◆ Problem details ◆
In the entries below, find the line with "You are a computer-use agent. The" and the line with "1771x903 pixels."; give again those lines and every line between them, exactly.

Records from a collection:
^^^^^^^^

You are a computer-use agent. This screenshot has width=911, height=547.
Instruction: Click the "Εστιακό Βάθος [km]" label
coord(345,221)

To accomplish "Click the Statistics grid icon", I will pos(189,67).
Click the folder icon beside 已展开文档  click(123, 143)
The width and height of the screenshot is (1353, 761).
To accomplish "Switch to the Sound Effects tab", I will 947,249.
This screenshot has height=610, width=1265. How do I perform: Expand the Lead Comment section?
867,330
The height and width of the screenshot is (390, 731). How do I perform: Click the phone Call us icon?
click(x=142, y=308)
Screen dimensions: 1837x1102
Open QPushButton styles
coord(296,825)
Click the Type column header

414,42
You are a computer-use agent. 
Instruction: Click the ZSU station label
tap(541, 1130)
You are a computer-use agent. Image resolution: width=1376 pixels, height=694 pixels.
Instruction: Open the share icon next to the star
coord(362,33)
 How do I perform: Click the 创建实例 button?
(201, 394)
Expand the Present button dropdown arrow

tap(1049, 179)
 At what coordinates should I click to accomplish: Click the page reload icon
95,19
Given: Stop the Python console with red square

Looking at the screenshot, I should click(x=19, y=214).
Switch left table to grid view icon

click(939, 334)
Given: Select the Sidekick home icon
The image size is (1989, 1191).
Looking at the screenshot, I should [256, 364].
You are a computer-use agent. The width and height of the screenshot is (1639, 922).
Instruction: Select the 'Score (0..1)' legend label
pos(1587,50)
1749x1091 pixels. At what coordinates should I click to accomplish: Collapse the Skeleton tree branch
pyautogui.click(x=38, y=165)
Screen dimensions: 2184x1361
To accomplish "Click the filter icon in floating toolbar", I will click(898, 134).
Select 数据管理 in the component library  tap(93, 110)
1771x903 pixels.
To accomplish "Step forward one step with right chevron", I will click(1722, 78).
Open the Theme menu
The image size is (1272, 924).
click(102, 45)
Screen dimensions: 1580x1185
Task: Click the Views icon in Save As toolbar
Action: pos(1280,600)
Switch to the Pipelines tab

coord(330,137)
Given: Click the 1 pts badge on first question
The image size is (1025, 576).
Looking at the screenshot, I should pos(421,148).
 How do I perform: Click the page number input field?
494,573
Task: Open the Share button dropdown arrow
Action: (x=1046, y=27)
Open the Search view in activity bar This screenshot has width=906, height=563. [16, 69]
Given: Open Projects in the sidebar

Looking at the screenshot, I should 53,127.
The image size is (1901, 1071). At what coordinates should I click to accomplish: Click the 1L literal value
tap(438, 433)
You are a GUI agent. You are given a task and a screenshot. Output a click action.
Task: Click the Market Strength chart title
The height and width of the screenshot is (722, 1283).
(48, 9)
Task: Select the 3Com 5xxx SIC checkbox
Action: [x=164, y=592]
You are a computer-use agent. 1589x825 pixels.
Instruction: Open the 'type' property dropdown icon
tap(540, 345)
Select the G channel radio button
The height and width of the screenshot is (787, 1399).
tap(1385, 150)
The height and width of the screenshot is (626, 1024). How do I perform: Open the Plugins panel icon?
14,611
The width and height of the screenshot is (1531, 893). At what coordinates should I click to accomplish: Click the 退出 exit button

^^^^^^^^

◆ Written answer ◆
You are a computer-use agent. The width and height of the screenshot is (1639, 922).
Instruction: Select the 'Score (0..1)' legend label
pos(1587,50)
1749x1091 pixels. At what coordinates should I click to accomplish: Collapse the Skeleton tree branch
pyautogui.click(x=38, y=165)
Screen dimensions: 2184x1361
To accomplish "Click the filter icon in floating toolbar", I will click(898, 134).
Select 数据管理 in the component library  tap(93, 110)
1771x903 pixels.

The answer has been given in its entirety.